Os traficantes caminham armados pelas ruelas, demarcando seus territórios. Muitos não passam de garotos de 18 a 20 anos, que se criaram em meio às drogas e foram alçando postos na hierarquia do tráfico, na mesma medida em que iam ganhando idade. Outros são filhos, netos, primos ou têm algum grau de parentesco com antigos traficantes, muitos deles já mortos na guerra travada entre gangues rivais.

Diferente de Rio de Janeiro ou São Paulo, as armas não são exibidas acintosamente pelos seus portadores. Mais discretos, eles as mantêm escondidas embaixo de camisas mais largas ou jaquetas de couro. No fim da tarde a droga já está embalada, pronta para a venda e cada um se coloca em um ponto estratégico, para garantir seu negócio. Olheiros avisam a chegada de intrusos ou clientes.

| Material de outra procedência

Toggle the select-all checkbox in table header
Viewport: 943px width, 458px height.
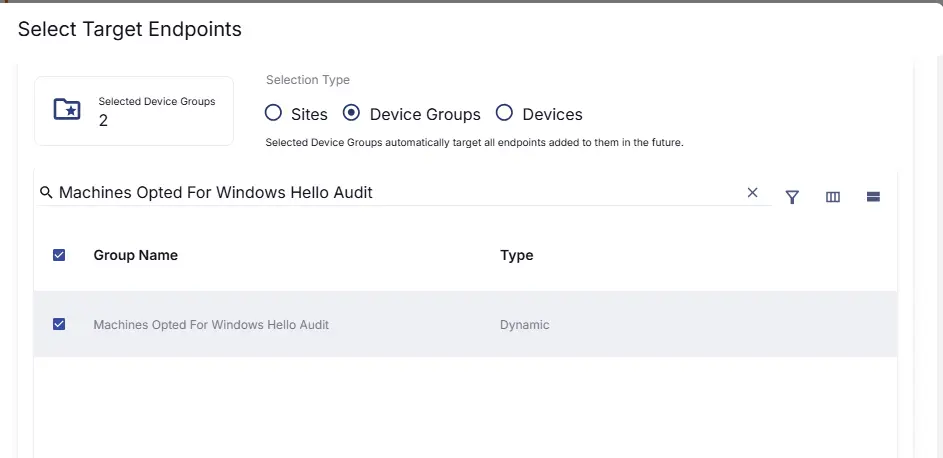[x=59, y=255]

Há toda uma forma de comunicação entre eles por sinais, mímicas, olhares, assobios e até tiros.

No caso da chegada de policiais, o esquema se desfaz em segundos. Motos potentes e carros com motores turbinados são o bastante para que os traficantes deixem as viaturas para trás. A própria geografia da vila facilita a fuga e a entrada rápida em portões que escondem garagens estrategicamente construídas para isso. Fica difícil prender alguém em flagrante. O território é tomado pela droga.